Multi-query retrieval
A single user query rarely surfaces every relevant chunk in your vector store. Multi-query retrieval rephrases the question into several semantic variants, runs them in parallel, and merges the results. This recipe shows how to wire it up against the Meridian gateway with three lines of orchestration code and a reranker pass at the end.
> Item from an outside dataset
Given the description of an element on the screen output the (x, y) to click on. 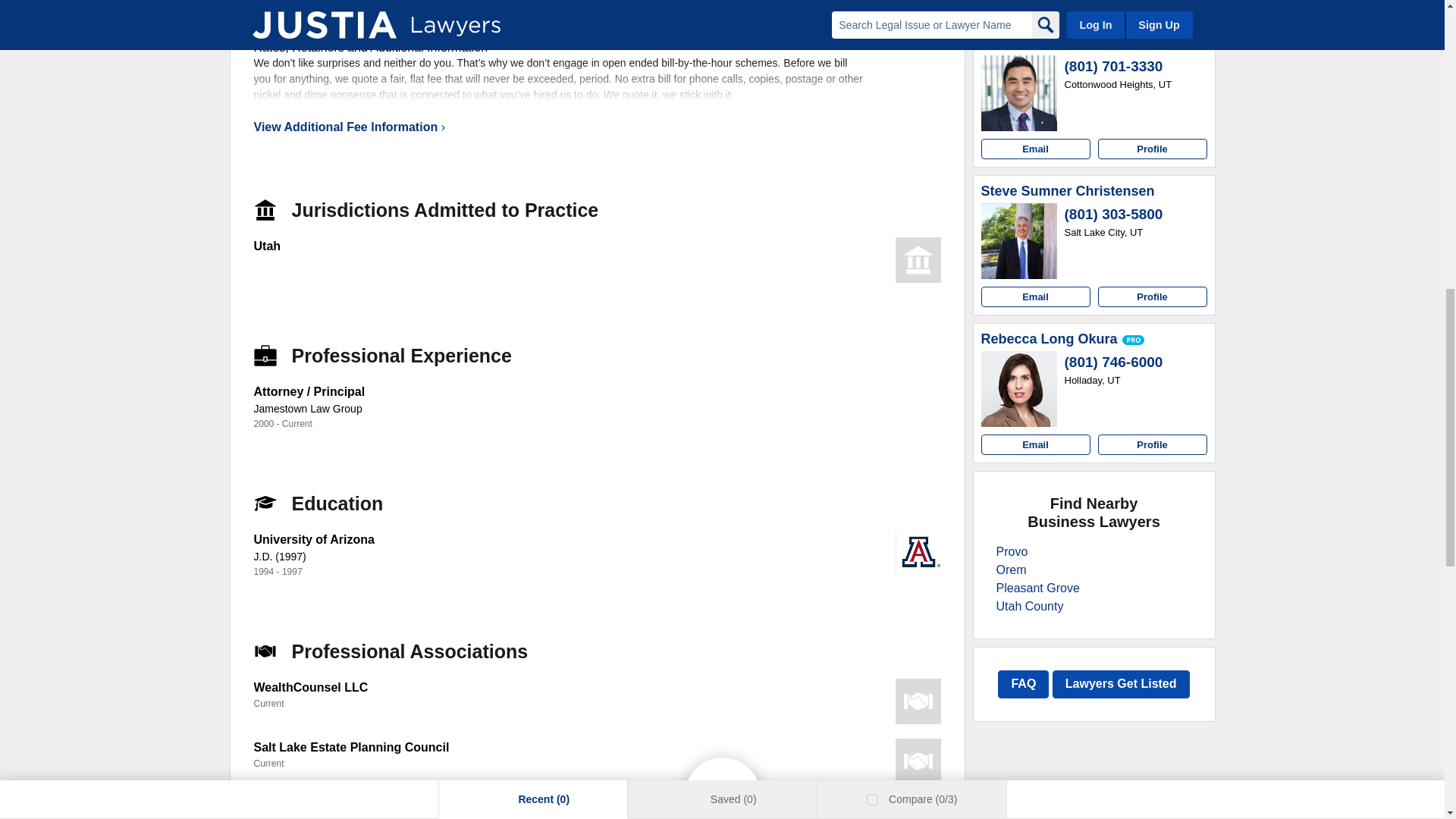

1. Generate query variants
Ask a cheap routing model to produce four to six paraphrases. Vary specificity, lexical choice, and the implicit time horizon. Keep each variant under sixteen tokens so embedding latency stays flat. Diversity matters more than fluency here.
2. Fan out the embeddings
Embed every variant in a single batched request, then issue parallel similarity searches against your index. De-duplicate by chunk id and keep the highest score per chunk. The union typically lifts recall@10 by twenty to thirty points on long-tail questions.
import OpenAI from "openai";
const client = new OpenAI({
apiKey: process.env.MERIDIAN_KEY,
baseURL: "https://llm.getnimbus.net/v1",
});
const variants = await client.chat.completions.create({
model: "azure/model-router",
messages: [
{ role: "system", content: "Rewrite the user query as 5 diverse search queries." },
{ role: "user", content: userQuestion },
],
});
const queries = variants.choices[0].message.content.split("\n");
const hits = await Promise.all(queries.map((q) => vectorSearch(q, 10)));
const merged = dedupeByChunkId(hits.flat());3. Rerank and trim
The merged set is wide but noisy. Pipe the top forty chunks through a cross-encoder reranker, then truncate to whatever your context budget allows. Meridian routes reranker calls through the same gateway, so you can switch providers without code changes when a faster model lands in the catalog.